Morgan steps forward and reaches out, grabbing the writhing black mass in one hand. The mass spins and snaps and whirls, but it can’t seem to reach the hand she’s holding it with.
“Nooooo,” Wesley moans, the sound a mix of Lou’s voice and his.
Morgan lets out a scream that lifts every hair on my body as she slams the snake against Wesley’s spectral chest.
The warlock’s transparent figure jolts like he’s been shot. The snakelike figure strikes at his murky chest, ripping a piece of his phantom body open. He roars and claws at the magic, but it begins to burrow its way inside him. With a scream, he tries to sink back into Lou, a silent cry echoing from his throat as light fills him from the inside out. He grabs at the virus’s tail and pulls and tugs, but it’s buried good and deep.
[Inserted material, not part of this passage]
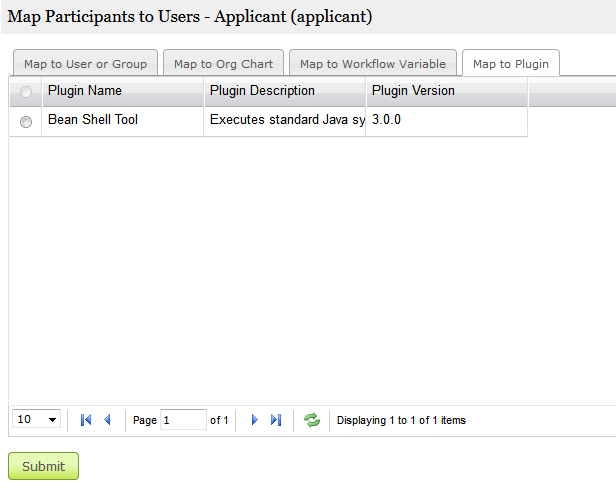
Task: Click the 3.0.0 version cell
Action: (x=445, y=120)
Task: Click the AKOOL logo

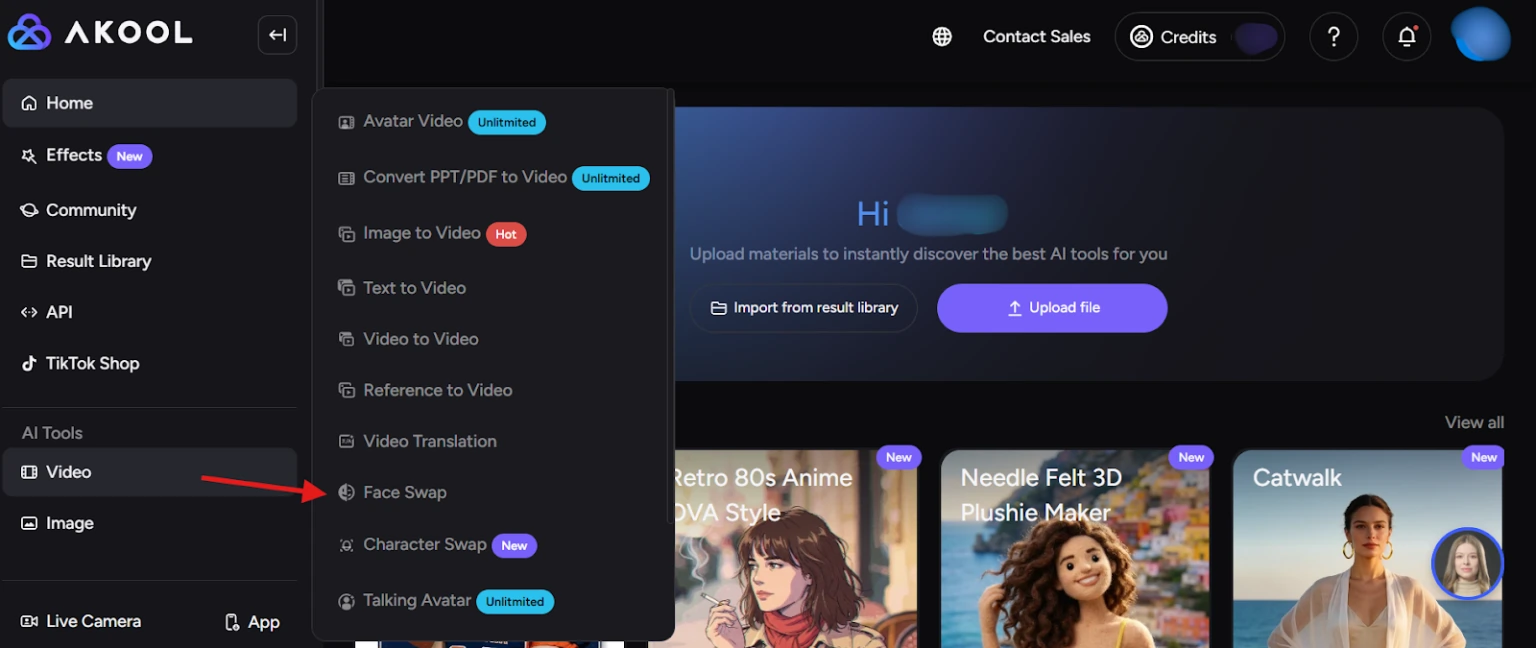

I’m frozen as the last bit of the virus disappears into the hole in his chest. It closes around the snake as his black eyes flick to Morgan and narrow.
“You fucking bit—” With a pop, he explodes to dust. It fills the air in the room and floats weightlessly, a black cloud joining the dust motes as my vision begins to go dark.
I can barely keep my eyes open as the dust floats through the air. But Lou is Lou again, with no sign of Wesley. Ben drops us carefully to the ground as I catalog other sounds.